Page text.
---

> How long til we're all on Ozempic?
It's genuinely quite depressing that so many people in the United States have a weight problem that the overwhelming majority of the population would benefit from this and headlines including "we are all" are not inaccurate.
I don't think other countries are necessarily perfect here, but 74% of Americans don't have a healthy weight when you look at their BMI. That's a staggering statistic. Something is seriously wrong societally, and the priority should absolutely be non-pharmaceutical interventions.
It really is a sad situation. As an American who spent the first 30 years of life in the US and over 20 in Europe, the difference is striking. However... here in the UK I see more and more "American-sized" people every year. _Something_ is changing. In the food and/or habits of the average Brit.
Anecdotally I would say Europeans as whole are getting ever so slighty larger. But just not at the rate as Americans. Ozempic seems like a god-send.
> It's genuinely quite depressing that so many people in the United States have a weight problem
I agree.
I'm 51 y/o and still totally fit. Always have been. I am completely in control of what my body intakes. I can fast for 12 hours from waking up until dinner: I do it regularly (as in at least five times a month, probably a bit more).
I did do sport like crazy when I was young but don't even bother that much. Some walking, taking the stairs instead of the elevator, some bicycling, some tennis. But at a gentle pace. "More haste, less speed" (thousands of years old saying).
It's crazy to poison oneself to the point where another poison (that Ozempic drug) is needed to counter the first poison.
I'm not saying it cannot help but sadly there's no way to say it nicely: if you need that, your body controls your mind.
It should be the contrary.
> Something is seriously wrong societally ...
The biggest issue to me is we live in societies (not just in the US) where we victimize everyone. Nothing is never nobody's fault. We find excuses for just about everything.

---

Pixel coordinate grounding records
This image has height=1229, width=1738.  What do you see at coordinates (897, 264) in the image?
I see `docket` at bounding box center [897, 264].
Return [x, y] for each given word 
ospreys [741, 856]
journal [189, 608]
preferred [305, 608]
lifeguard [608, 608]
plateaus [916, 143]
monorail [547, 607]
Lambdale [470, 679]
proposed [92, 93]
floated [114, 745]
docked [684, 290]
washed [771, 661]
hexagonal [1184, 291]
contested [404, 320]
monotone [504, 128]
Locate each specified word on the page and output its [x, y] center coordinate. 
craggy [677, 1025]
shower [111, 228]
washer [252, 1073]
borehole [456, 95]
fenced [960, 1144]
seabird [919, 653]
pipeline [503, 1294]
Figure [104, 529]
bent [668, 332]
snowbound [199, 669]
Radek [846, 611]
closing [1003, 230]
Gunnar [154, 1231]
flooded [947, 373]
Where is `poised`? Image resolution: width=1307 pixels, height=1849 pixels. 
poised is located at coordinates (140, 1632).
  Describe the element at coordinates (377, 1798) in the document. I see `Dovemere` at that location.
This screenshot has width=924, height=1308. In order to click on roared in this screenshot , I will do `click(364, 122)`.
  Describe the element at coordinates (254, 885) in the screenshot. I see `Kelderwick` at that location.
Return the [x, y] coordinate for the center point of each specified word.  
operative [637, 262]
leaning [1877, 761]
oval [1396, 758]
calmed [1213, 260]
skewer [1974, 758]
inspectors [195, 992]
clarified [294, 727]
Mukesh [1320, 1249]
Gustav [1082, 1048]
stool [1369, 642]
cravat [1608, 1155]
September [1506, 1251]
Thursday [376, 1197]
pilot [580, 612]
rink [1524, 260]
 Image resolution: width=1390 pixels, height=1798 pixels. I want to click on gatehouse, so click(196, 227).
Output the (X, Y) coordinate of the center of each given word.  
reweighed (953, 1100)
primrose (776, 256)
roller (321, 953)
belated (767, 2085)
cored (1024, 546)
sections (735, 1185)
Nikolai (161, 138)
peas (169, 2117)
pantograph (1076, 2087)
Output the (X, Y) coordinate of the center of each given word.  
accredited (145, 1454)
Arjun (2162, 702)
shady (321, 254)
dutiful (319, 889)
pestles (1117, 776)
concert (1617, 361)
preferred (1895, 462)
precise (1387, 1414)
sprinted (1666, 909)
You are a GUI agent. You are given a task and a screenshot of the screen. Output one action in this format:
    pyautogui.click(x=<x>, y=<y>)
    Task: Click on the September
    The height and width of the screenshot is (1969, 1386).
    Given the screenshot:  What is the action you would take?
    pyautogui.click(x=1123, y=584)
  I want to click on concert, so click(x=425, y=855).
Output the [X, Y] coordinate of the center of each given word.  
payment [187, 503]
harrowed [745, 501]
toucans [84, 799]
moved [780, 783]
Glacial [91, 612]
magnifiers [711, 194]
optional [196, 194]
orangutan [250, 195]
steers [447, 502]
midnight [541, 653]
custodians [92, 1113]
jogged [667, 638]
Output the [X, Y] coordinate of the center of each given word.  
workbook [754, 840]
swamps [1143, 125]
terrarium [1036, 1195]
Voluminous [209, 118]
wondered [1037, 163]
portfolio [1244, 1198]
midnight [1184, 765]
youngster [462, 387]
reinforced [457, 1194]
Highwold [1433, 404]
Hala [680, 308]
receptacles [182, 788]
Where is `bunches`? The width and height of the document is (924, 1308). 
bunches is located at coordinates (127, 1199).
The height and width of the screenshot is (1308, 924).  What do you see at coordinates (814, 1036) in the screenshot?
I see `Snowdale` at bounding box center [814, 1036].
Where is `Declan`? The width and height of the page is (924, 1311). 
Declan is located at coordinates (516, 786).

---

Brief. Continue the discussion about Ozempic and weight problems in the United States from its last sentence.

Response to the task.
We should go back thousands of years and read the classics: "healthy mind in a healthy body". Greek philosophers had already figured that in the Antiquity.
Mind over body.
>I don't think other countries are necessarily perfect here,
America first... the rest of the world is playing catch up as quickly as possible.
>In March of 2023, the World Obesity Federation (WOF) released a report(Link downloads document) stating that by 2035 over 4 billion people – more than half the world’s population – will be obese. >and the priority should absolutely be non-pharmaceutical interventions.
Illegal. Or is should say Coca Cola can and will fight you to the death the moment you try. If you stand between the junk food companies and advertisers you will have an army of lawyers fighting you 'tobacco industry' style for the next 50 years.
Until the shit is off our shelves and out of our ads nothing will change.
We're all depressed and overworked and have been for decades. Food is an escape
I agree. I think the conversation has unfortunately been dominated by an individualistic strain of moral judgement. Whether so and so, this person or that person, should take Ozempic-like drugs is often discussed in binary terms of near moral and personal failing or not. I think the drugs are helpful to people who really need them --- so long as the people really need them.
The problem is that conversation overshadows the much more important big picture conversation: An entire nation is now becoming synonymous with poor health from obesity and we're not addressing many of the core nationwide reasons for that.
America was once proud of and eager to prove how fit and able its people were. Now the very idea of proper nutrition and exercise is deemed a nonstarter, "impossible", or an imposition on personal liberties. The existence of Ozempic-like drugs should not absolve us from the imperative to change how we live as a nation for the sake of our health.